Geralmente a densidade característica dos filmes dos irmãos Coen não está no roteiro e sim no significado implícito de uma cena ou de uma determinada reação de algum dos personagens num dado momento da história. É preciso ler nas entrelinhas. No caso específico de Bravura Indômita, a história é bem simples. Se trata da segunda adaptação da obra homônima de Charles Portis (a primeira versão é de 1969 e rendeu a John Wayne o Oscar de Melhor Ator). Na trama, Hailee Steinfeld (Mattie Ross), de apenas 14 anos, teve o pai morto por Tom Chaney (Josh Brolin), um de seus funcionários, que se aproveitou da confiança que em si era depositada. O bandido impiedoso não passa de um bêbado, após assassinar o patrão ele fugiu levando duas jóias de ouro e uma mula. Hailee assume os negócios do pai, e movida pelo anseio de vingança, contrata o agente federal Reuben "Rooster" Cogburn (Jeff Bridges) para acompanha-la na caça ao bandido. Rooster também não passa de um velho bêbado, que aparenta não ter muito o que oferecer além de bravura.


Seguindo a trilha do assassino, Hailee e Rooster se encontram com o Texas Ranger LaBoeuf (Matt Damon – gordo e bigodudo), que também está a procura de Chaney - na verdade, enteressado numa recompensa que é oferecida pela captura do bandido em seu estado de origem. A medida que o relacionamento entre a menina e os dois homens se desenvolve, percebemos que a bravura da qual tanto se gabam, não é tão sólida, e que ela se constrói principalmente sobre a reputação e os títulos que detêm. É o velho mito do herói do oeste sendo desconstruído (para depois ser remontado outra vez). A determinação da garota em cumprir aquilo a que se propôs é o mais próximo que consegue-se chegar no filme de um exemplo de honra e coragem, o que neste caso pode facilmente ser apontado como resultado da raiva cega, quem sente pelo algoz do pai, e de sua imaturidade.

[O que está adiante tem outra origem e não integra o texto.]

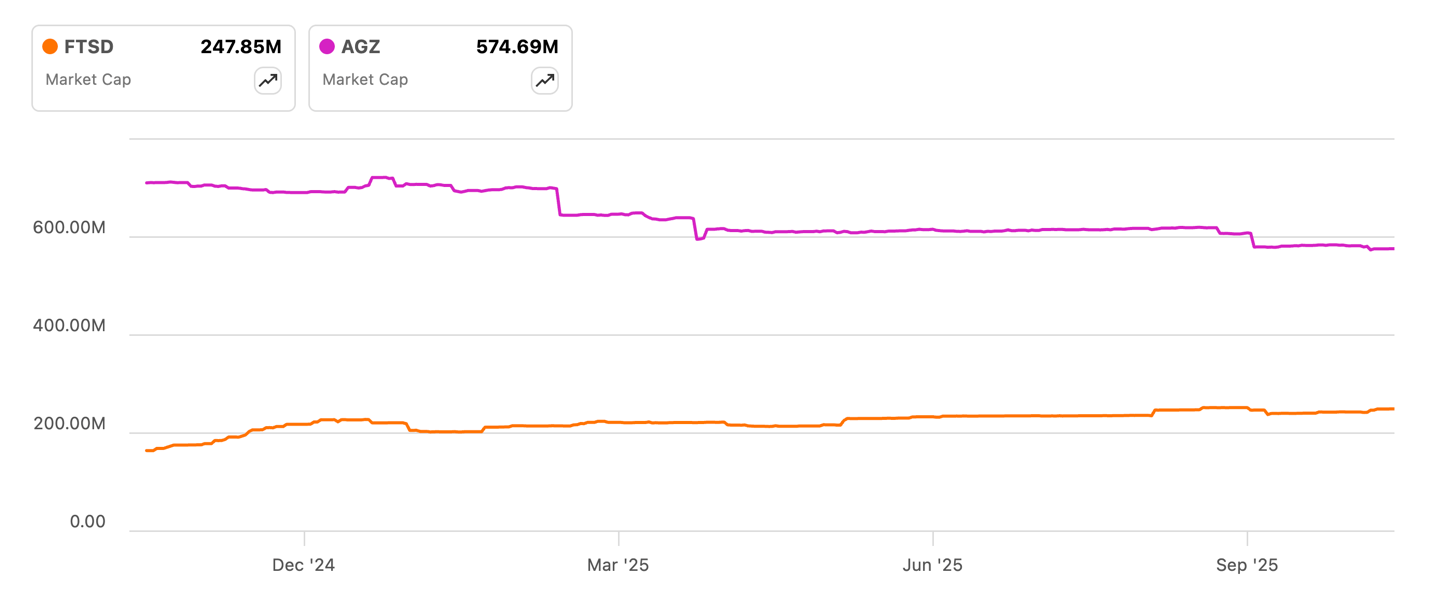
Task: Click the AGZ trend chart icon
Action: point(545,81)
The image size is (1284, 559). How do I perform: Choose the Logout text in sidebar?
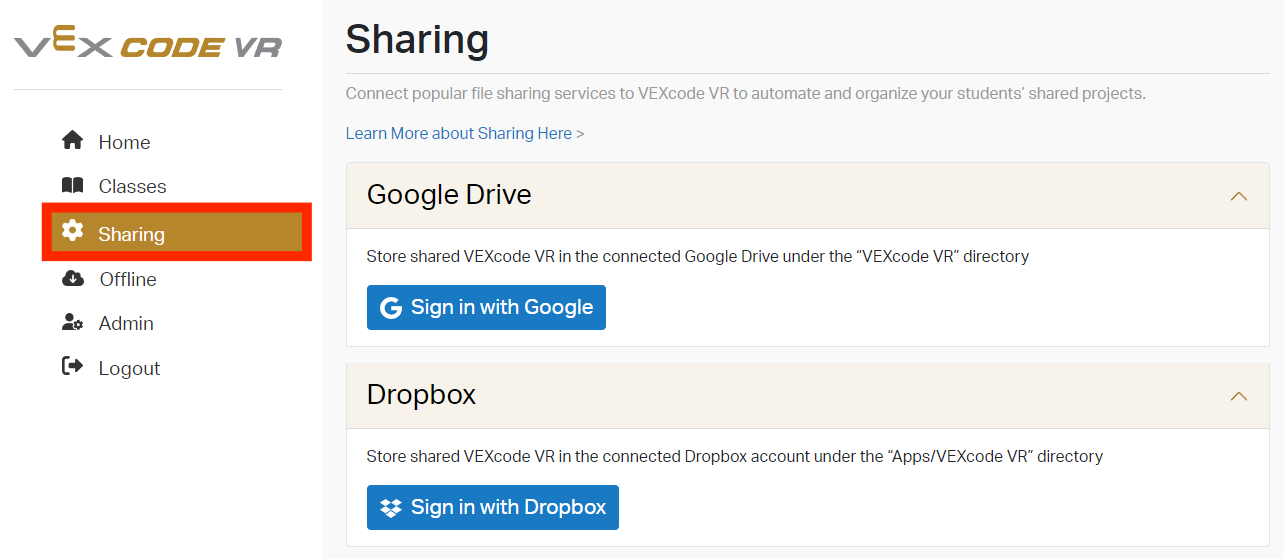click(x=129, y=369)
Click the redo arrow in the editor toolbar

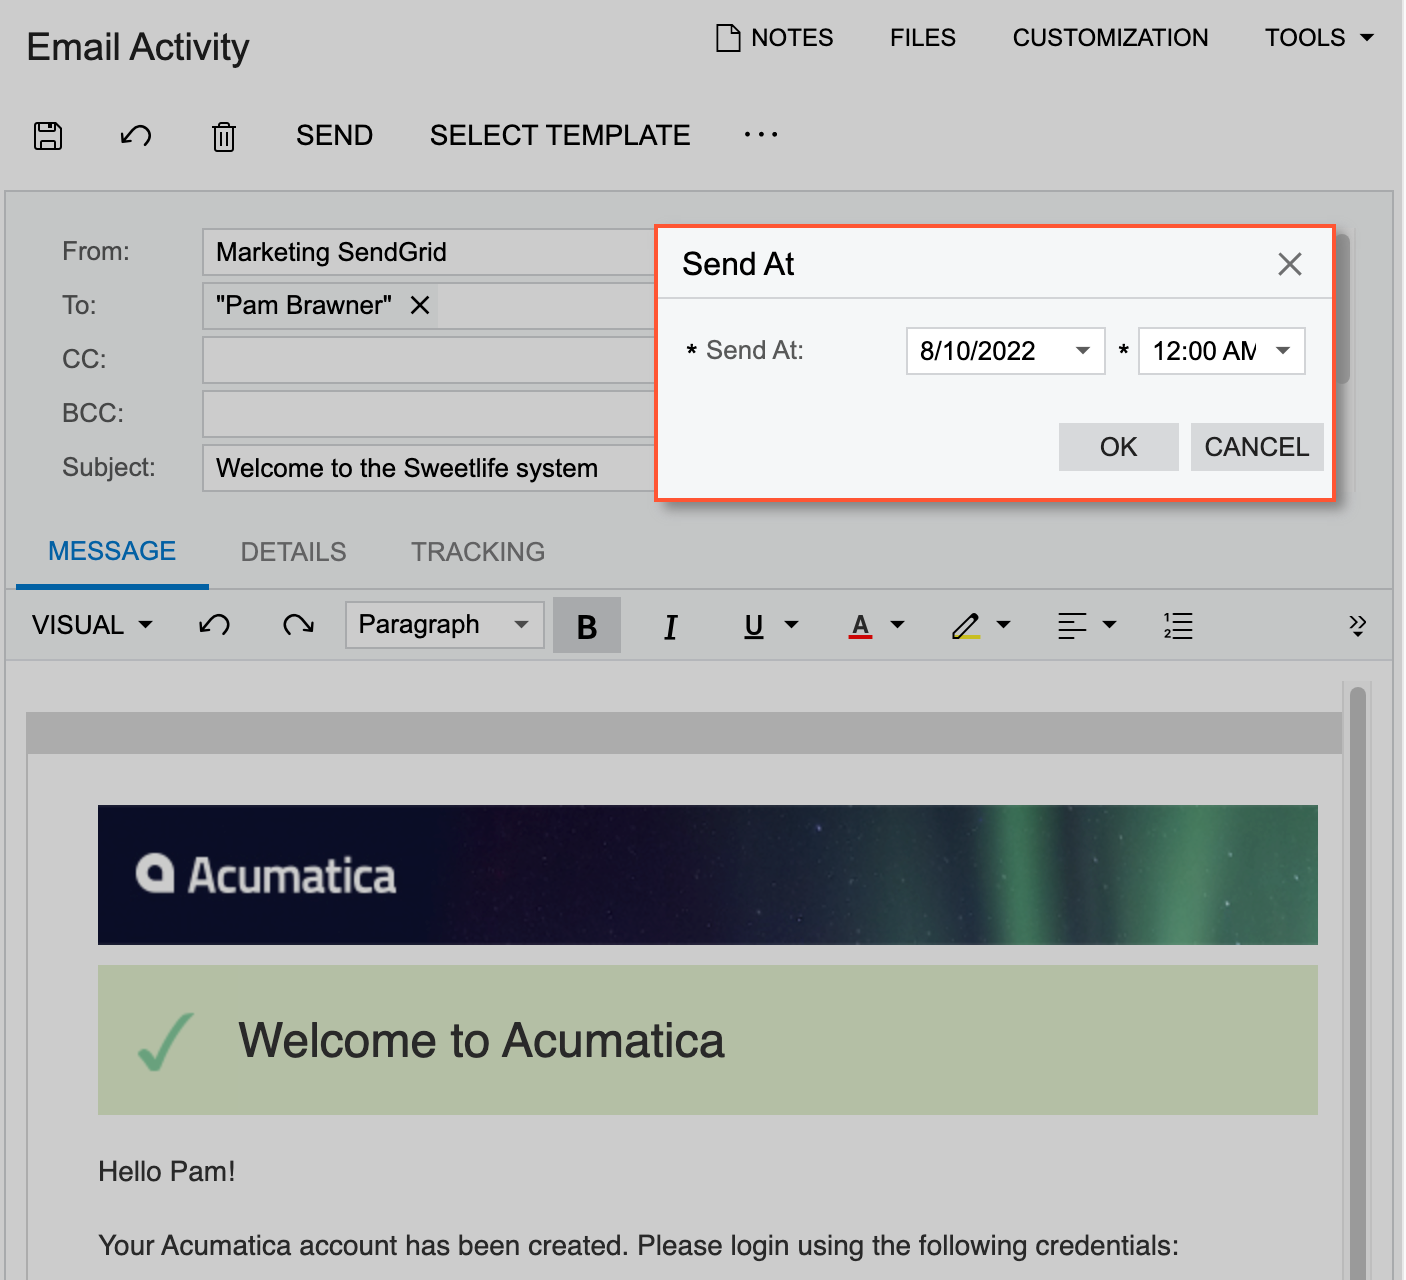297,624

A relação entre Hailee e Rooster acaba sendo o foco principal do filme (não sei se acontece da mesma forma na versão de 1969, que ainda não assisti) e nela podemos perceber como o roteiro trabalha de forma singular cada uma das diferenças entre os dois personagens, podemos também ver o embate que se forma entre os universos a que cada um deles pertence. Ela uma garota, adolescente, que ainda acredita na honra e na luta por aquilo que valoriza e ele um velho beberrão e desiludido. A disparidade entre os valores éticos de cada um deles também é perceptível em diversas cenas. Em uma passagem ela não se conforma em não poder enterrar um homem, que pediu para não se tornar comida de lobos depois de morto, em outra ela sente pena do cavalo que atinge seu limite depois de percorrer uma longa distância. Já ele, em sua ética pessoal, se justifica por ter assaltado um banco no passado e chega a confessar, noutra passagem, que já matou até crianças indefesas.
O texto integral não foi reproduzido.